99409

Alcohol and/or substance (other than tobacco) abuse structured screening and brief intervention (SBI) services; greater than 30 minutes

The CPT code 99409 represents a structured screening and brief intervention (SBI) service specifically targeting alcohol and/or substance abuse (excluding tobacco) that lasts greater than 30 minutes. This preventive and therapeutic service is designed to identify individuals who are at risk for or currently experiencing substance use disorders and to provide immediate, evidence-based intervention. The process typically begins with the administration of a standardized, validated screening tool, such as the Alcohol Use Disorders Identification Test (AUDIT), the Drug Abuse Screening Test (DAST), the CRAFFT screening tool for adolescents, or the Alcohol, Smoking and Substance Involvement Screening Test (ASSIST).
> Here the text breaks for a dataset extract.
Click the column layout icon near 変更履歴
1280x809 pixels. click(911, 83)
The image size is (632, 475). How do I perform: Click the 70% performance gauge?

Based on the results of the screening, the healthcare provider engages the patient in a brief face-to-face intervention utilizing evidence-based techniques such as motivational interviewing. The intervention aims to raise the patient's awareness of the physical, psychological, and social risks associated with their substance use, objectively assess their readiness to change, and collaboratively develop a structured action plan to reduce or eliminate the problematic behavior. Because this specific code (99409) requires the face-to-face time spent exclusively on the screening and intervention to exceed 30 minutes, it is typically utilized for patients who present with more complex substance use patterns, significant resistance to behavioral change, or those who require extensive counseling, psychoeducation, and coordination of care or referrals to specialized substance abuse treatment programs. The provider must carefully document the total time spent explicitly on the SBI service, separate from any concurrent Evaluation and Management (E/M) service provided during the same encounter. This code plays a crucial role in the early identification and comprehensive management of substance use issues in primary care, behavioral health clinics, and other clinical settings, potentially preventing the escalation of substance misuse into severe addiction and mitigating associated health consequences. Thorough documentation must include the name of the screening tool used, the score, the details of the intervention discussed, the patient's response, and the exact time spent.

Clinical Indications

  • Routine periodic preventive health screenings in primary care settings
  • Patient presents with signs or symptoms of suspected alcohol misuse or substance abuse
  • Incidental findings of abnormal liver function tests with unknown etiology
  • History of trauma, frequent falls, or motor vehicle accidents associated with intoxication
  • Behavioral changes or psychosocial disruptions suggesting underlying substance use
  • Positive responses to initial, non-structured screening questions prompting a full assessment

Procedure Steps

  1. Identify the patient appropriate for structured substance abuse screening.
  2. Administer a standardized, validated screening instrument (e.g., AUDIT, DAST, ASSIST).
  3. Score the screening instrument to determine the level of patient risk.
  4. Review and discuss the screening results directly with the patient.
  5. Initiate a face-to-face brief intervention utilizing motivational interviewing techniques.
  6. Assess the patient's readiness to change their current substance use behavior.
  7. Collaboratively formulate an actionable plan, which may involve harm reduction, setting limits, or complete abstinence.
  8. Provide targeted educational materials regarding the health impacts of their specific substance use.
  9. Coordinate referrals to specialized substance abuse treatment or intensive outpatient programs if clinically indicated.
  10. Document the entire encounter, explicitly noting the validated tool used, the intervention summary, and ensuring the time spent exceeds 30 minutes.

Coding Guidelines

  • The time spent providing the screening and brief intervention must be strictly documented and must exceed 30 minutes.
  • For face-to-face time lasting 15 to 30 minutes, report CPT code 99408 instead.
  • Do not use 99409 for tobacco cessation counseling; utilize codes 99406 or 99407 for tobacco-specific interventions.
  • If an Evaluation and Management (E/M) service is performed at the same encounter, append modifier 25 to the E/M code.
  • The time counted toward 99409 must be completely distinct and not double-counted toward the time-based billing of an E/M service.
  • A structured, validated screening tool must be utilized and documented; simply asking unstandardized questions about substance use does not meet the requirements for this code.